BRIEF:
Return, from the lines below, each one that includes the word "screenshot".
---------- MATERIAL TO PROCESS
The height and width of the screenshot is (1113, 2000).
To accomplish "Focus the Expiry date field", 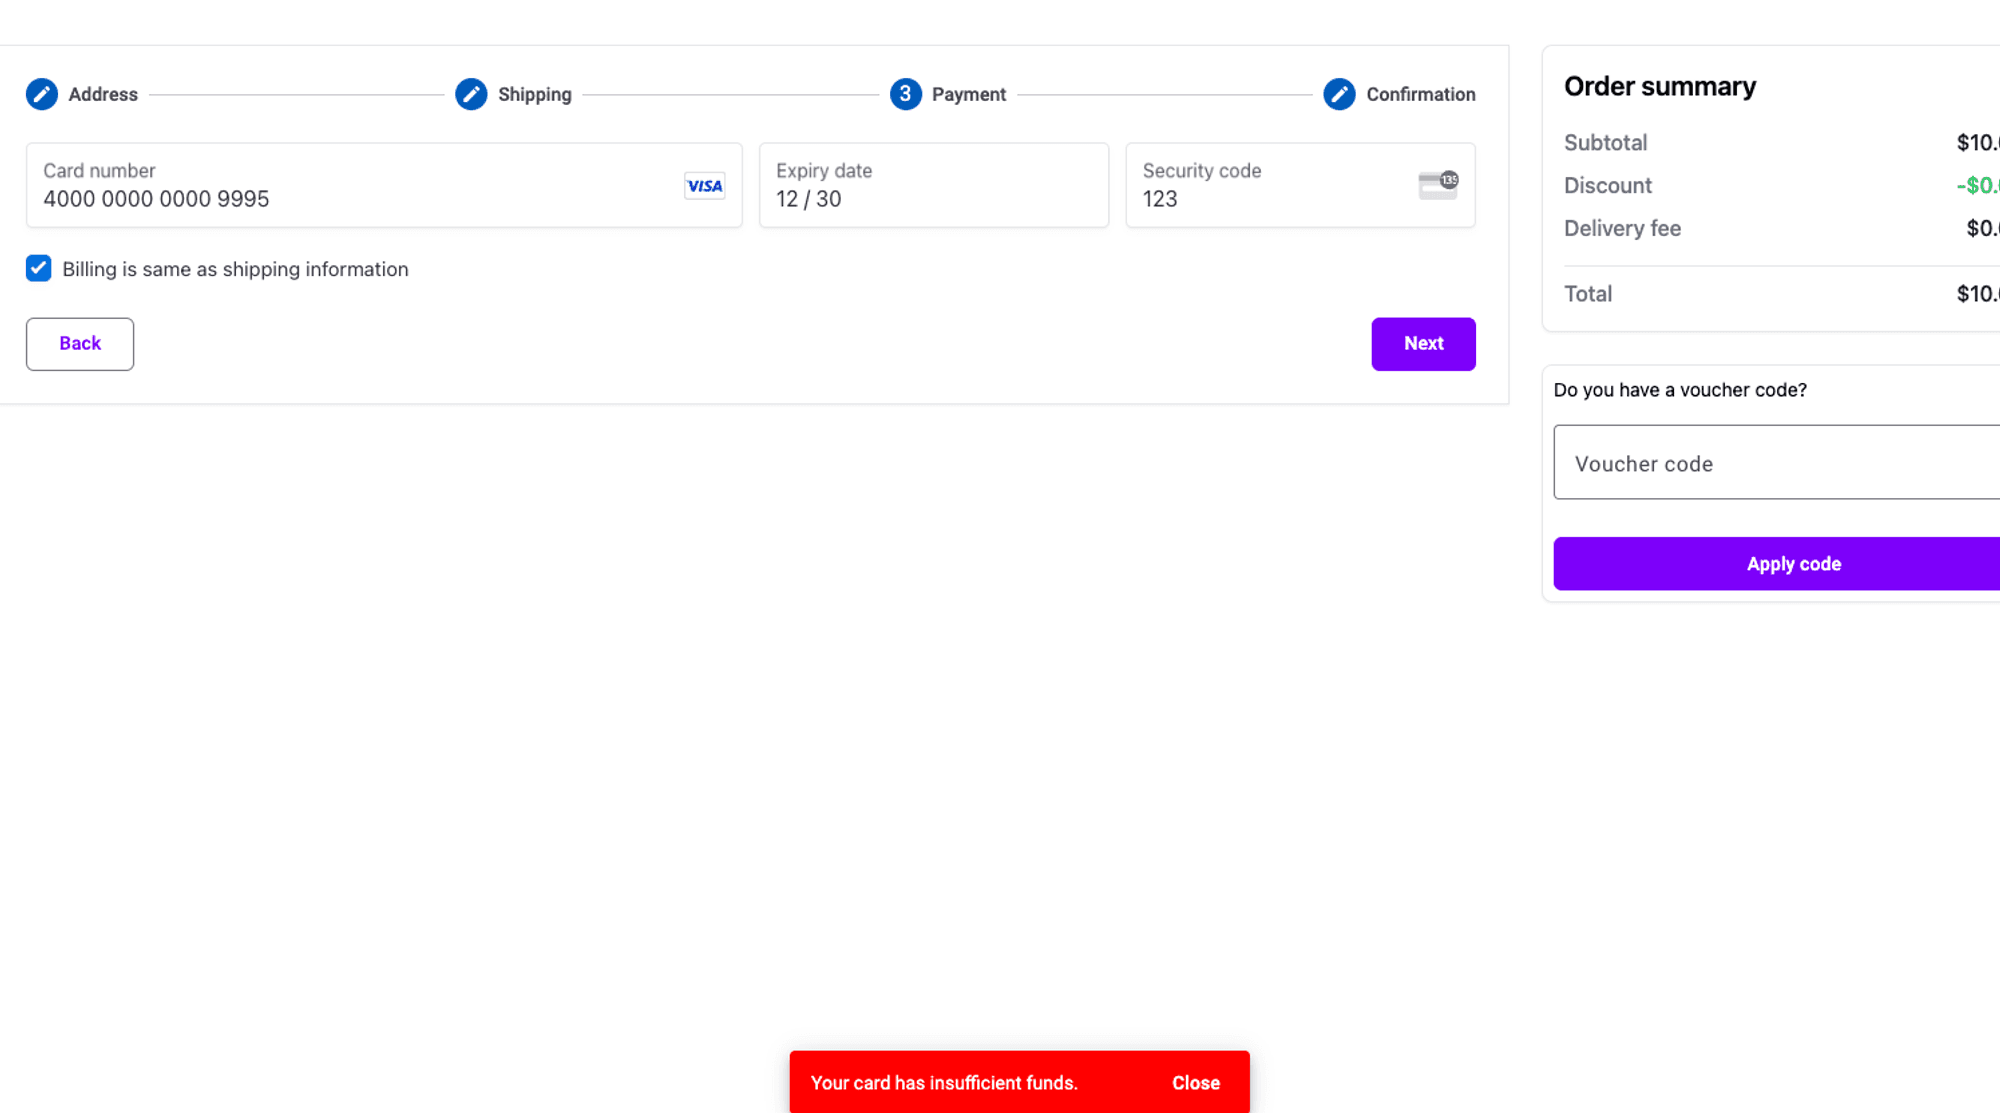I will pos(932,198).
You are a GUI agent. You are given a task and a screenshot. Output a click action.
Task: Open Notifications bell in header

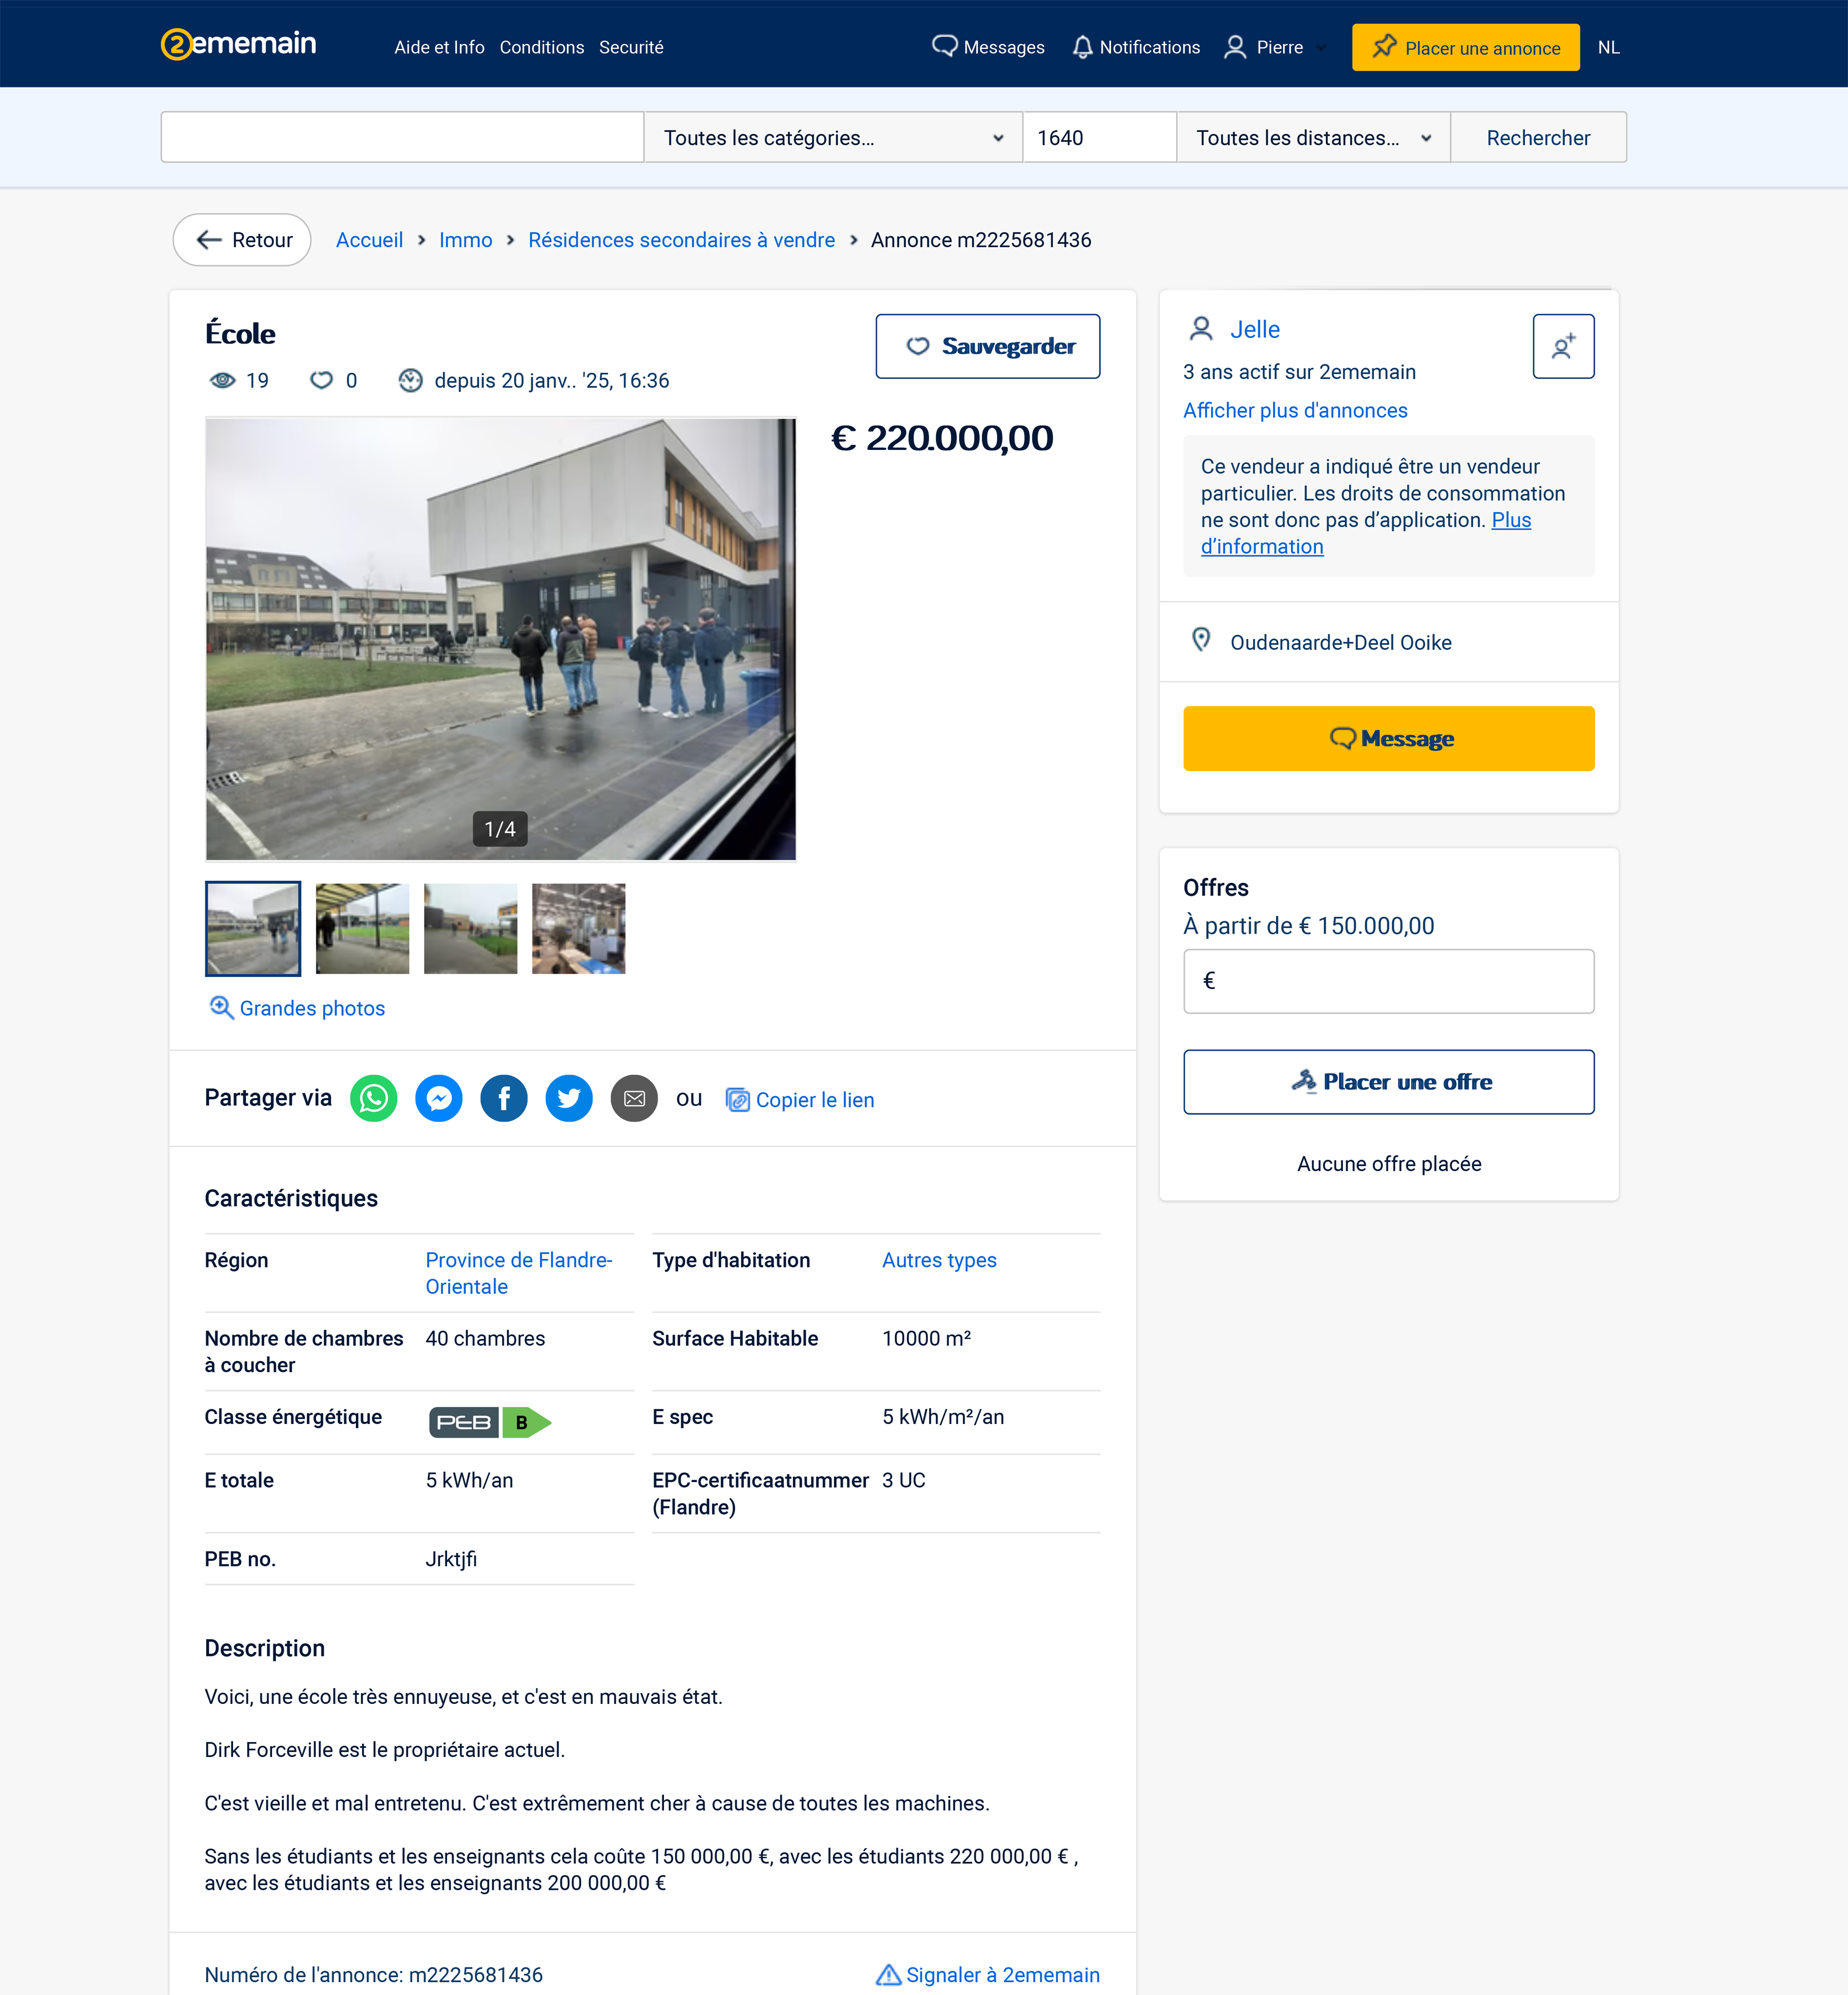(1135, 47)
--------------------
SOLUTION BELOW:
The height and width of the screenshot is (1113, 2000).
You are a GUI agent. You are given a task and a screenshot. Output a click action.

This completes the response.